Everyone agrees that it's good, and that some companies are better at it than others, but what it is remains a bit mysterious. One insight into the process came during this morning's conversation between Atlantic Media chief David Bradley and Applied Materials' CEO Mike Splinter. An audience member asked a simple question with deep implications: if manufacturing continues to move offshore, can the United States continue to innovate? 

The premise behind the question, as Splinter explained, is that manufacturing isn't just where ideas are put into practice, but a key part of the innovation ecosystem. (He should know: he once ran Intel's top chip fab.) 

It's possible, the question suggested, that the factory itself is a site of innovation because the people closest to the work of building things know how to make them better. That view is a challenge to the simplified idea that research, product development, and manufacturing are discrete steps. But it's close to the nuanced theories of innovation that researchers like Peter Karnøe at Copenhagen Business School and Gregory Nemet at the University of Wisconsin have put forth about how technologies actually improve. 

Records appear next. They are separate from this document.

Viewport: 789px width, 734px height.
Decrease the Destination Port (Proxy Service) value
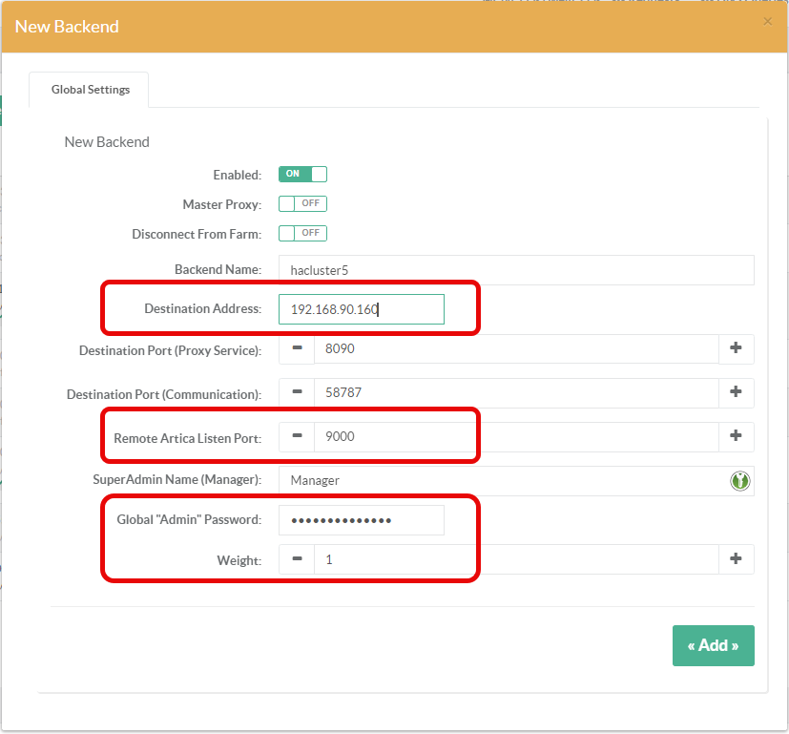[297, 349]
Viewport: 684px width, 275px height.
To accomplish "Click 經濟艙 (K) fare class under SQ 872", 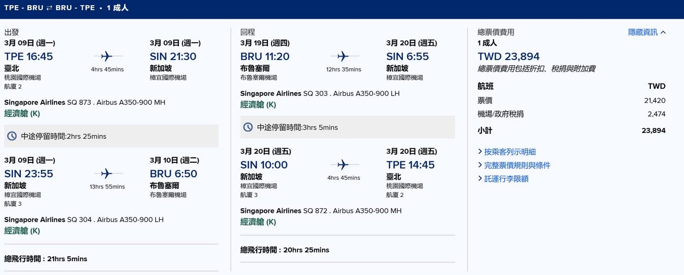I will 258,222.
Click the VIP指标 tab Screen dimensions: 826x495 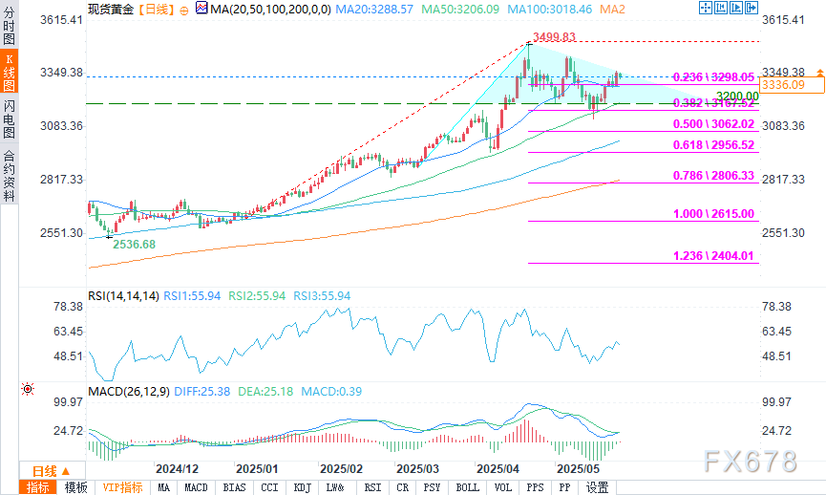click(124, 487)
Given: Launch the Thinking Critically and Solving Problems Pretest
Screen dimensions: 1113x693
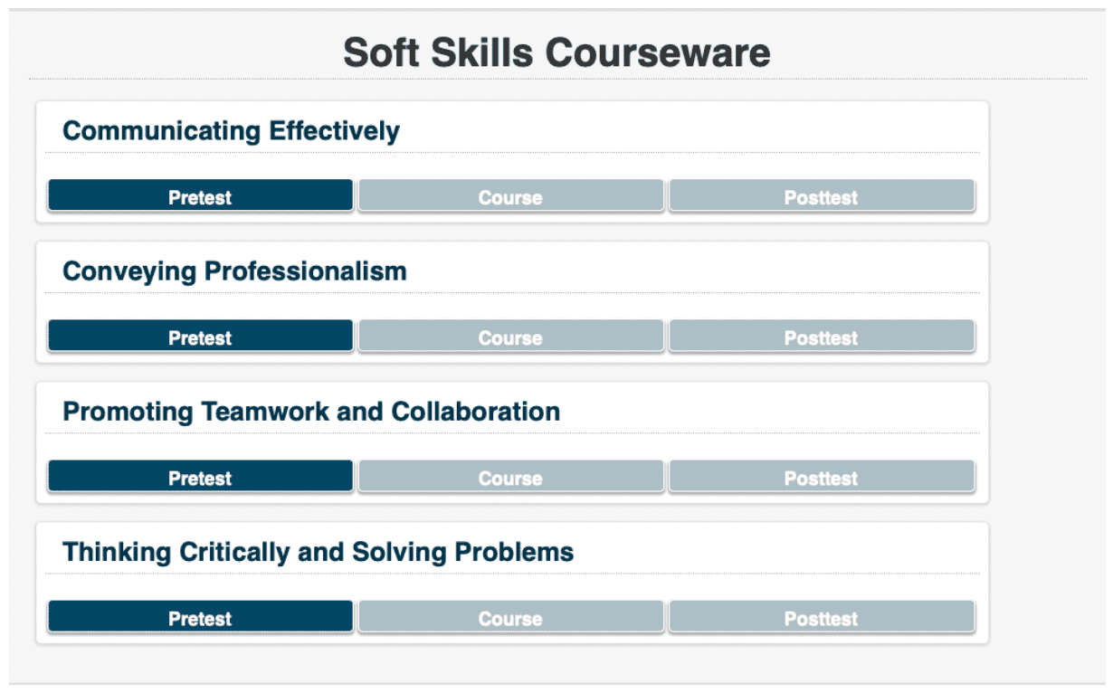Looking at the screenshot, I should click(x=200, y=617).
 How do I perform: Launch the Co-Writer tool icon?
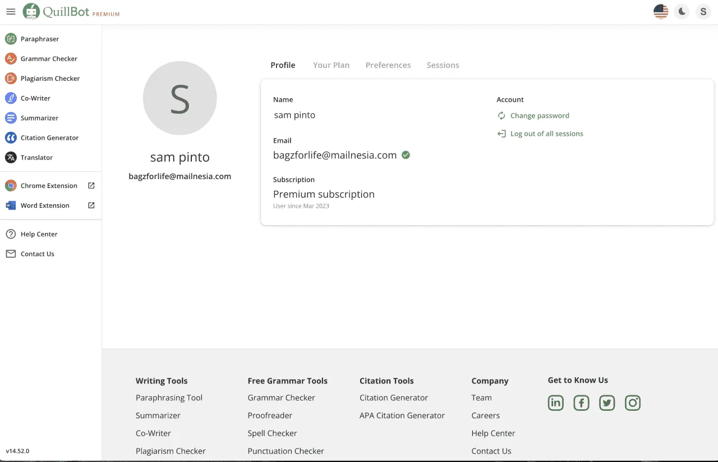coord(11,98)
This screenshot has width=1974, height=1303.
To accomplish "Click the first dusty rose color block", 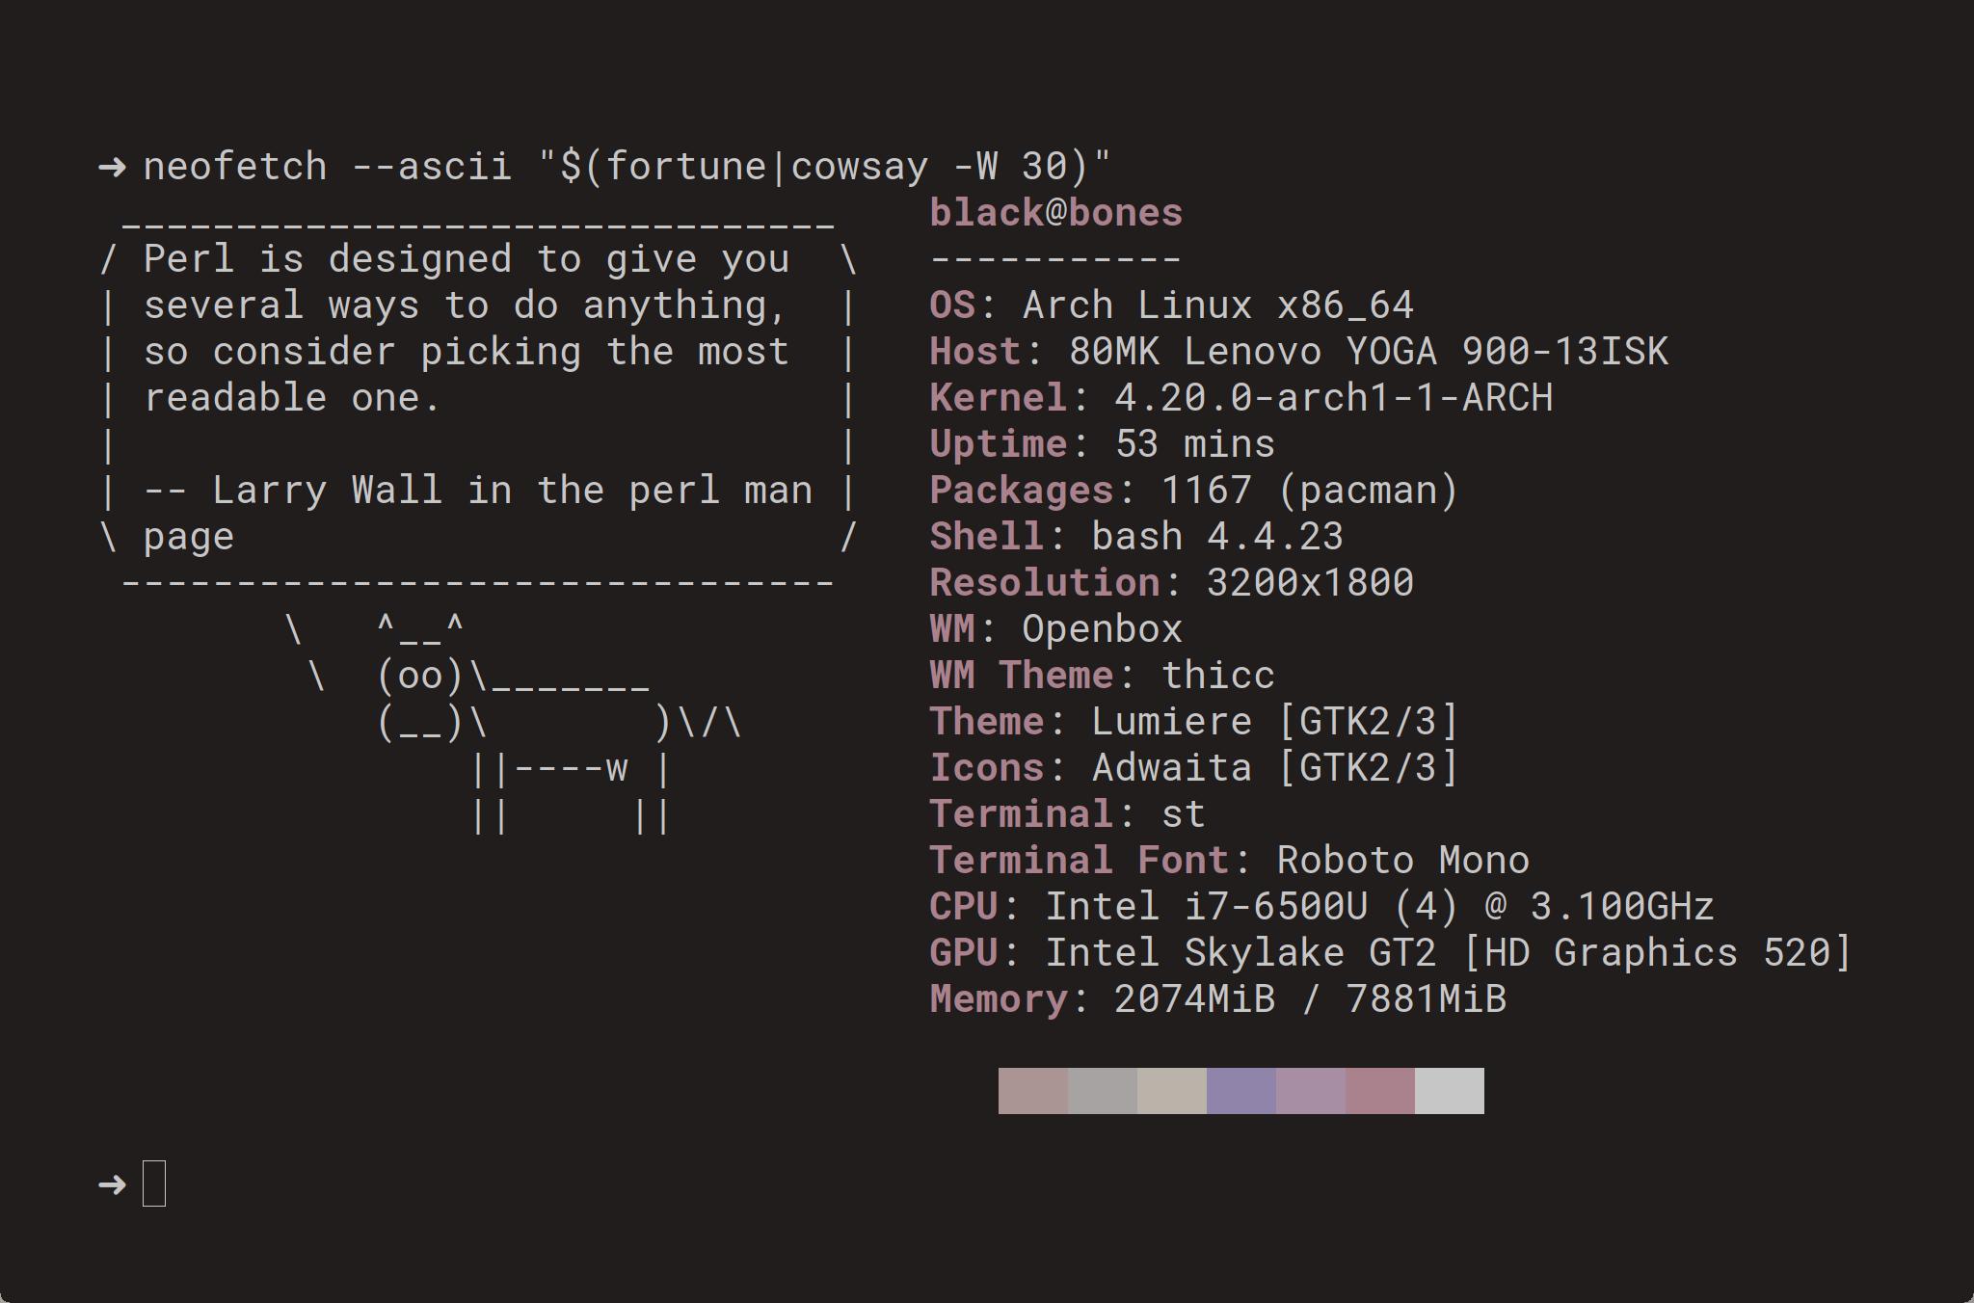I will click(x=1033, y=1091).
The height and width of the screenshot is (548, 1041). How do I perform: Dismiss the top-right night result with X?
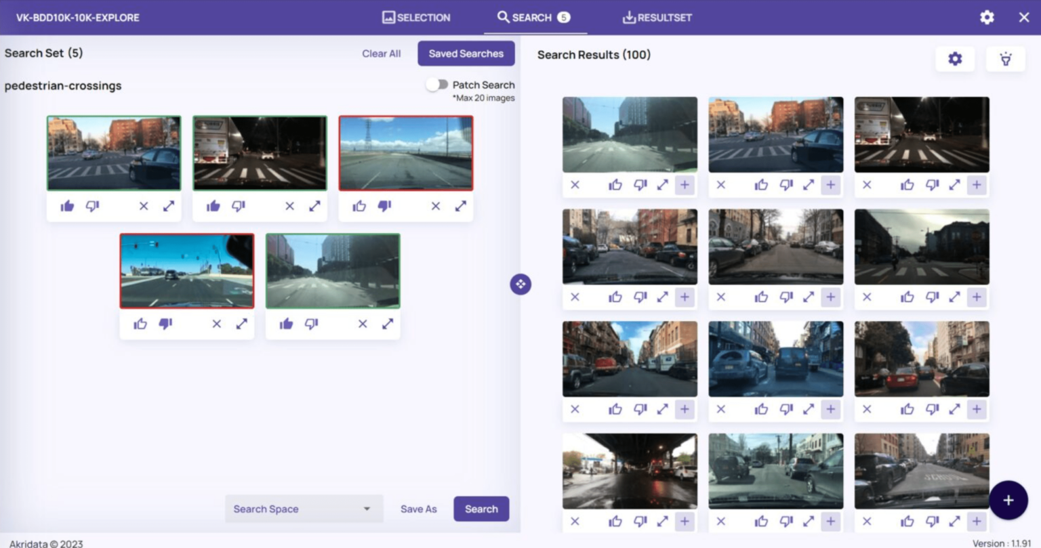click(867, 184)
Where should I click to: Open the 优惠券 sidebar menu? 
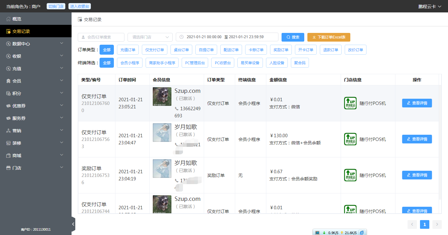36,106
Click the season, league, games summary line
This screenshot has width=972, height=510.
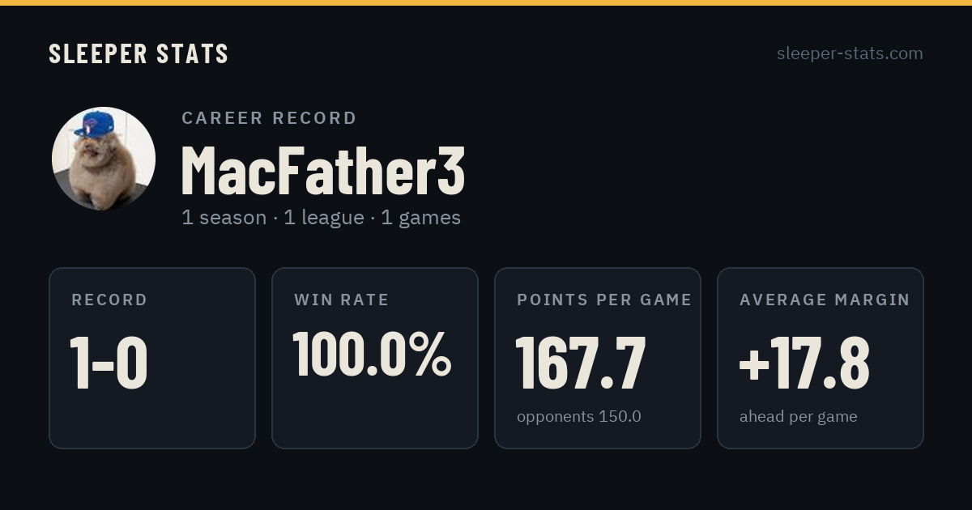pos(321,218)
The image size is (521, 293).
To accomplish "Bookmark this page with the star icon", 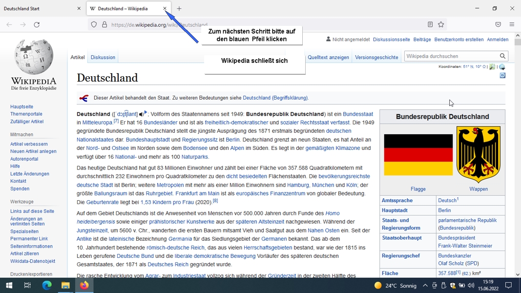I will pyautogui.click(x=441, y=24).
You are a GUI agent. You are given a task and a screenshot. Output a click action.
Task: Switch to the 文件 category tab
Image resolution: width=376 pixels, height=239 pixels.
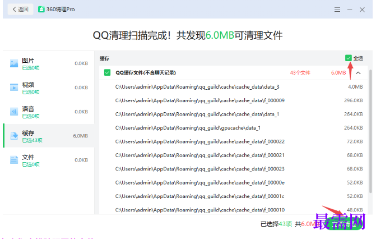49,160
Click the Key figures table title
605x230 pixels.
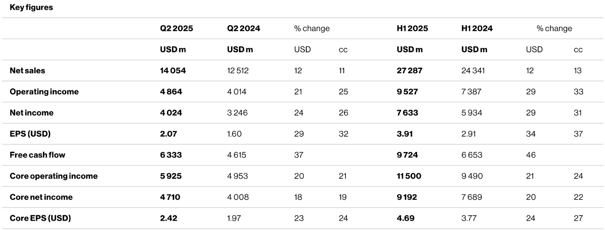point(31,8)
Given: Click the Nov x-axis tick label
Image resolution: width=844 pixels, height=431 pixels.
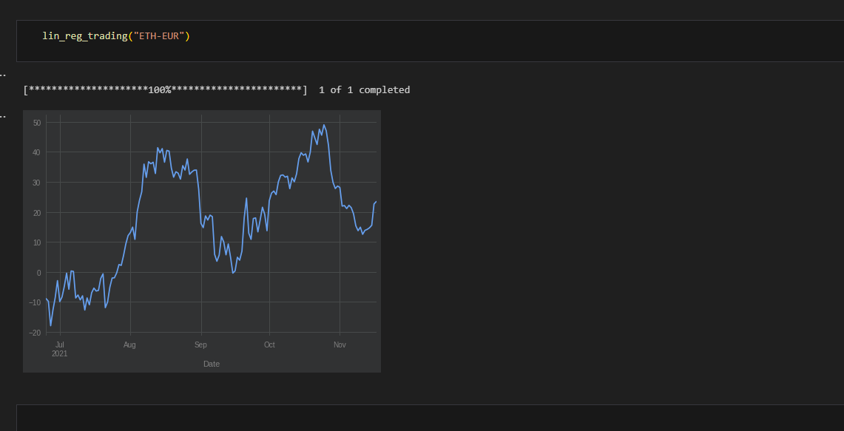Looking at the screenshot, I should click(x=340, y=345).
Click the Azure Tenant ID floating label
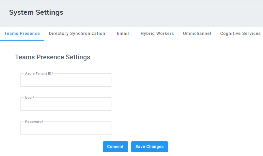 pyautogui.click(x=38, y=74)
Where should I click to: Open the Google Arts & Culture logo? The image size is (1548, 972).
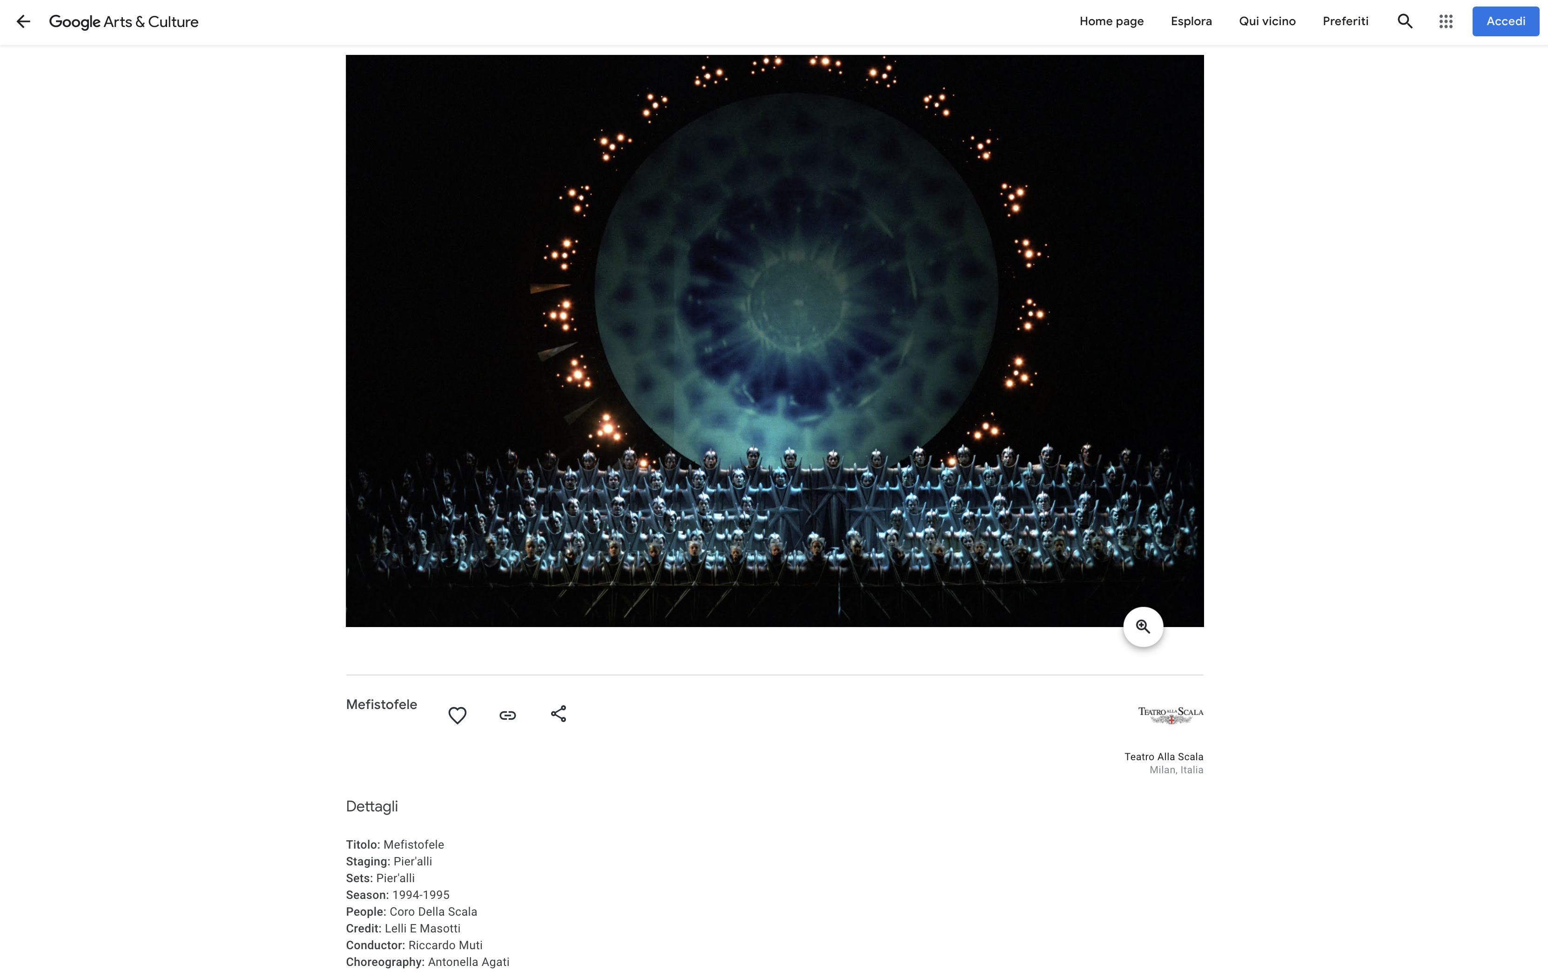(123, 22)
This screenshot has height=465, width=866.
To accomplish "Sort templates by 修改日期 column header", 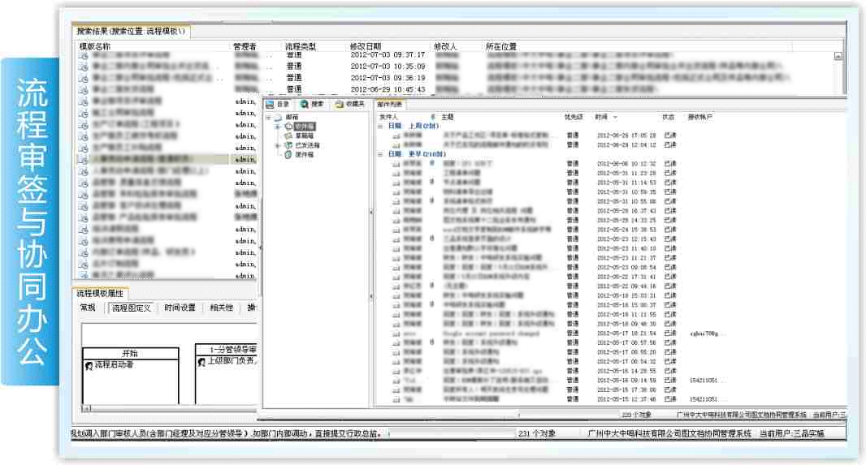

Karnoe's work, for example, focused on why the tiny Danish wind industry was able to successfully compete with the U.S. wind companies of the 1980s. It turned out that their manufacturing and operations people had greater influence over R&D decisions than in the American companies. Information about best practices and problems passed easily between pieces of the operation, so improvements came steadily, and bad surprises were limited. 

All of which suggests that American companies' narrow focus on optimizing costs by manufacturing off-shore may end up pulling a key component out of the country's innovation engine.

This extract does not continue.